Que informações Julian Assange supostamente divulgou?
As acusações contra o editor do WikiLeaks centram-se no seu papel na obtenção e publicação de materiais confidenciais, de 2009 a 2011, que foram vazados pela denunciante do Exército dos EUA, Chelsea Manning. As publicações, conhecidas como registros da Guerra do Iraque, Diários do Afeganistão, arquivos da Baía de Guantánamo e telegramas diplomáticos dos EUA, revelaram crimes de guerra, milhares de civis mortos, tortura da CIA, pressão indevida colocada sobre os governos e conspiração para encobrir mortes de civis.

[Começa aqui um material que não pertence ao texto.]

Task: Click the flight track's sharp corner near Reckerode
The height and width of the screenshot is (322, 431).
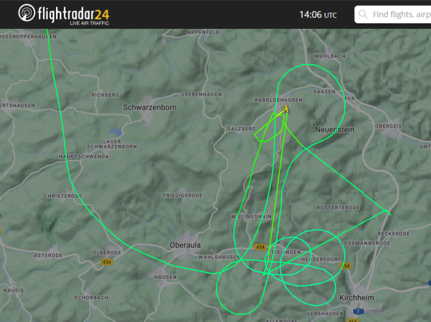Action: click(x=386, y=212)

A plataforma utilizada para isso consiste em um local seguro para que vazem documentos que acreditem ser de importância pública ou internacional por revelar algum ilícito civil ou criminal. Em suma, grande parte das nações no mundo tiveram seus segredos revelados pela plataforma em algum momento.
Como ele evitou a extradição para os EUA até agora?

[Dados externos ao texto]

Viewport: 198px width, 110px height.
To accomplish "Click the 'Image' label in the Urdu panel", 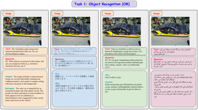I will coord(156,13).
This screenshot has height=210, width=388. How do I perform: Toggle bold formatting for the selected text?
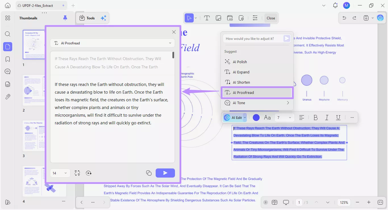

Embora a acusação dos Estados Unidos contra Assange seja um exemplo clássico de crime político, que é tradicionalmente imune à extradição, o juiz rejeitou as reivindicações de liberdade de imprensa de Assange. Em vez disso, concluiu que, dadas as condições das prisões norte-americanas e o estado mental de Assange, a sua extradição colocaria o jornalista em risco de suicídio.
Muitas das garantias dos Estados Unidos tratam do potencial de Assange ser submetido a Medidas Administrativas Especiais (SAMs sigla em inglês) ou ser colocado na Instalação Administrativa Máxima em Florence, Colorado (ADX Florence), uma prisão de segurança máxima que alarmaram o Reino Unido e o juiz distrital tanto que impediram a extradição em 2021. O Centro para os Direitos Constitucionais descreveu os SAM como o “canto mais sombrio do sistema prisional federal dos EUA, combinando a brutalidade e o isolamento das unidades de segurança máxima com restrições adicionais que negam aos indivíduos quase qualquer ligação ao mundo humano”.
O que acontecerá com ele se for extraditado?
Assange provavelmente seria enviado para a ADX Florence. Nesta prisão, os reclusos ficam confinados nas suas celas 23 horas por dia. Nas celas de 2,5 x 3,5 metros, tudo, inclusive os móveis, é feito de concreto. Tal como acontece com os SAM, os Estados Unidos ofereceram garantias sobre o ADX Florence que estão cheias de lacunas. Os Estados Unidos garantem que Assange não seria detido lá após o julgamento, a menos que “após a entrada desta garantia, [Assange] cometesse qualquer ato futuro que significasse que ele passaria no teste para tal designação”.
Mesmo que as garantias sejam mantidas, numa declaração aos tribunais britânicos, o procurador assistente dos EUA, Gordon Kromberg, afirmou que se Assange for levado para os Estados Unidos e sujeito a prisão preventiva, muito provavelmente será detido no Centro de Detenção de Adultos William G. Truesdale Alexandria, em Alexandria, Virgínia. Kromberg afirmou que não há confinamento solitário no Centro de Detenção de Alexandria antes de descrever em detalhes a custódia protetora da prisão e as unidades habitacionais de segregação administrativa. Os presos sob custódia protetora não podem interagir com outros presos. Os presos em segregação administrativa, segundo declaração de Kromberg, são mantidos em suas celas 22 horas por dia.
As Regras Mínimas das Nações Unidas (ONU) para o Tratamento de Prisioneiros (as “Regras de Nelson Mandela”) definem o confinamento solitário como “22 horas ou mais por dia sem contato humano significativo”.
De acordo com as Regras de Mandela, o confinamento solitário superior a quinze dias consecutivos constitui confinamento solitário prolongado. Dois relatores especiais da ONU sobre tortura sublinharam que o confinamento solitário prolongado viola o direito internacional dos direitos humanos e pode equivaler a tortura. Este é o caso quando infligido a prisioneiros como Assange, com problemas de saúde mental pré-existentes.